◆ YOUR INSTRUCTIONS:
Output, please, exactly those lines of the listing that come before the line with "You are a computer-use agent. Image resolution: width=1568", along with that line itself.

MATERIAL FOR THE TASK section start

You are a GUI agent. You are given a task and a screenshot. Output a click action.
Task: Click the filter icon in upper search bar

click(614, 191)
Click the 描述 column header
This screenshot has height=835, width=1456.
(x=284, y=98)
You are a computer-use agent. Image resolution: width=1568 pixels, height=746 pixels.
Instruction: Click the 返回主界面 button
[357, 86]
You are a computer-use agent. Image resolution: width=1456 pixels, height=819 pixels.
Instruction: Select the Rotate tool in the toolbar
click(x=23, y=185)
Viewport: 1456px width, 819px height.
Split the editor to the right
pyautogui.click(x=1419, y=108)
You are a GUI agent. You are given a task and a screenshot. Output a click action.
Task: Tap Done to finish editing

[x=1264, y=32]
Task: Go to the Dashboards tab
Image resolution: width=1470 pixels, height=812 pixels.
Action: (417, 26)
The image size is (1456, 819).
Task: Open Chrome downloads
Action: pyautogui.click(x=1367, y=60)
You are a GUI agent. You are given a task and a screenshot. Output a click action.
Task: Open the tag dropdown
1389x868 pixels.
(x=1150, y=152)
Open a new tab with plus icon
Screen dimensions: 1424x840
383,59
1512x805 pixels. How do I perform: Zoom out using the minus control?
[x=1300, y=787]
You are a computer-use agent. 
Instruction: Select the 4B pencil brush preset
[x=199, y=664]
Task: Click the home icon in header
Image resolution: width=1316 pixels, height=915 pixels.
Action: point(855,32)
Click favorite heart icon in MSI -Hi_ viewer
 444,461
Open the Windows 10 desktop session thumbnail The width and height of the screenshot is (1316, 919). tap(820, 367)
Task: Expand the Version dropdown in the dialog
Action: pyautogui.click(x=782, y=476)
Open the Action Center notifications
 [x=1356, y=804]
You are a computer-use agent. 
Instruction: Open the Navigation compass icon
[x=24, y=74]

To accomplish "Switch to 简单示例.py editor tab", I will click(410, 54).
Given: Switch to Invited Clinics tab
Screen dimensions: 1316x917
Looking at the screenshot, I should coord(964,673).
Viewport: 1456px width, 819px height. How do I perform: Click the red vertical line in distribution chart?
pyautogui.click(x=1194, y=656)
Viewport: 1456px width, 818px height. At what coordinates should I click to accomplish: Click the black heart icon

MATERIAL FOR THE TASK section end

◆ ANSWER TO THIS PROBLEM:
You are a GUI agent. You are given a task and a screenshot. Output a click action.
Task: Click the filter icon in upper search bar

click(614, 191)
Click the 描述 column header
This screenshot has height=835, width=1456.
(x=284, y=98)
You are a computer-use agent. Image resolution: width=1568 pixels, height=746 pixels.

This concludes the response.